O Supremo Tribunal do Texas, nos EUA, anulou esta segunda-feira a decisão de um tribunal de primeira instância que permitia a Kate Cox, grávida de 21 semanas, realizar um aborto devido a motivos médicos.
Na quinta-feira passada, um juiz tinha classificado o caso ao abrigo das excepções permitidas pela lei que proíbe a interrupção voluntária da gravidez nesse estado.
Contudo, na última sexta-feira, o Supremo Tribunal suspendeu temporariamente a decisão do juiz, e perante esta decisão, o Centro para os Direitos Reprodutivos dos EUA emitiu um comunicado em que referia que o Supremo não se iria pronunciar até ter mais tempo para estudar o caso.

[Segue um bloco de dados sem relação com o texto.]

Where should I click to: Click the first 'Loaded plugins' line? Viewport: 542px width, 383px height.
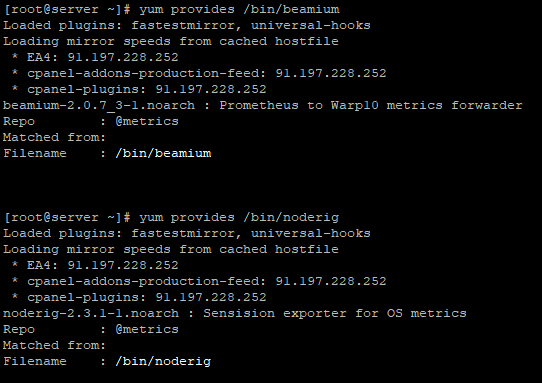pos(187,25)
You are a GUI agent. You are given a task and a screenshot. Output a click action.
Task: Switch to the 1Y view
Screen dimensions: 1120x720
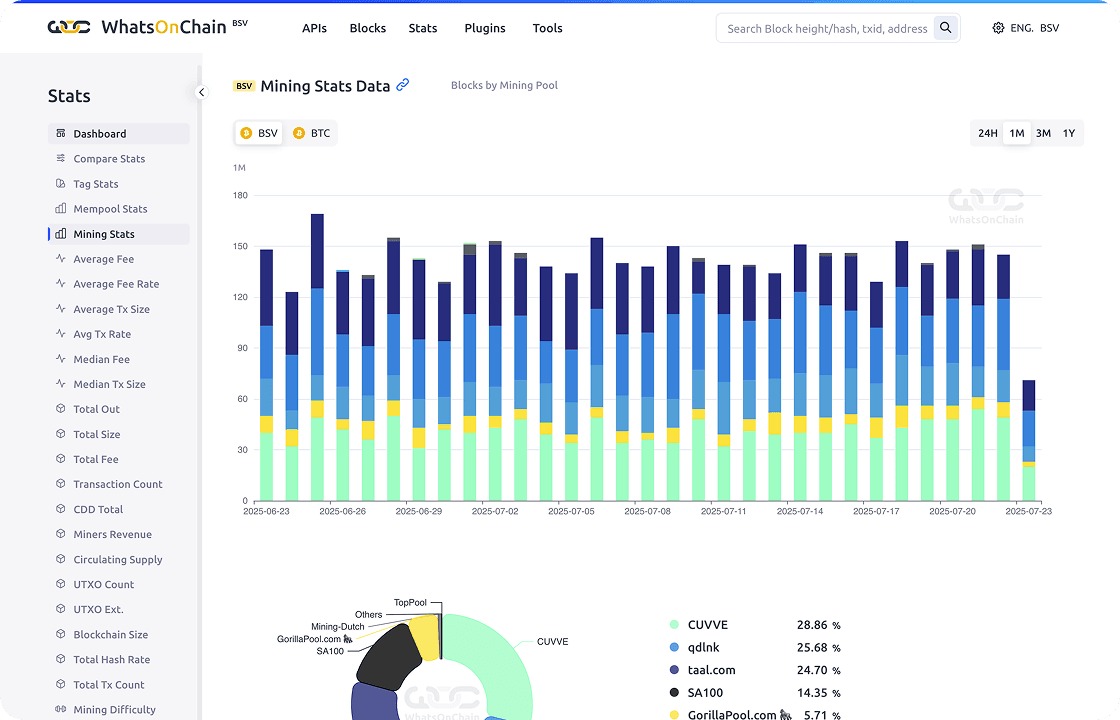pos(1068,132)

Horas antes, o procurador-geral do Texas, o republicano Ken Paxton, tinha enviado uma carta a três estabelecimentos de saúde de Houston em que ameaçava processar qualquer médico ou hospital que estivesse envolvido num possível aborto e o Ministério Público do Texas também já se tinha oposto ao pedido da grávida para realizar o aborto.
Os advogados de defesa da mulher, de 31 anos, que fazem parte do Centro para os Direitos Reprodutivos, tinham anunciado, no mesmo dia, que a grávida tinha deixado o Texas para poder receber os tratamentos de que precisava. No comunicado, os mesmos advogados referiram que Cox recebeu várias propostas de ajuda para realizar o aborto “noutros locais, do Kansas ao Colorado e ao Canadá”.

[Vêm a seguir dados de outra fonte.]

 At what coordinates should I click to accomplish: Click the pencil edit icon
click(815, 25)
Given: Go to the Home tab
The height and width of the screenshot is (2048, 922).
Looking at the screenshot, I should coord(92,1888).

Em tribunal, a mulher de Dallas argumentou que, embora ela e o marido quisessem muito ter o bebé, os médicos referiram que a gravidez não era viável e, pelo contrário, representava um risco para a sua saúde.
A gravidez de Cox, que já é mãe de duas crianças, foi considerada inviável devido ao facto de o feto ter trissomia do cromossoma 18, uma doença que se carateriza pela existência de um cromossoma 18 a mais, e que provoca várias anomalias físicas e problemas nos órgãos internos.
Nestes casos, a probabilidade de o bebé se desenvolver até ao fim da gravidez ou sobreviver após o nascimento é muito baixa.
Segundo Nancy Northup, diretora do Centro para os Direitos Reprodutivos, a vida de Cox fica em risco com esta situação. “É por isso que juízes e políticos não devem tomar decisões sobre os cuidados médicos de grávidas: não são médicos”, disse.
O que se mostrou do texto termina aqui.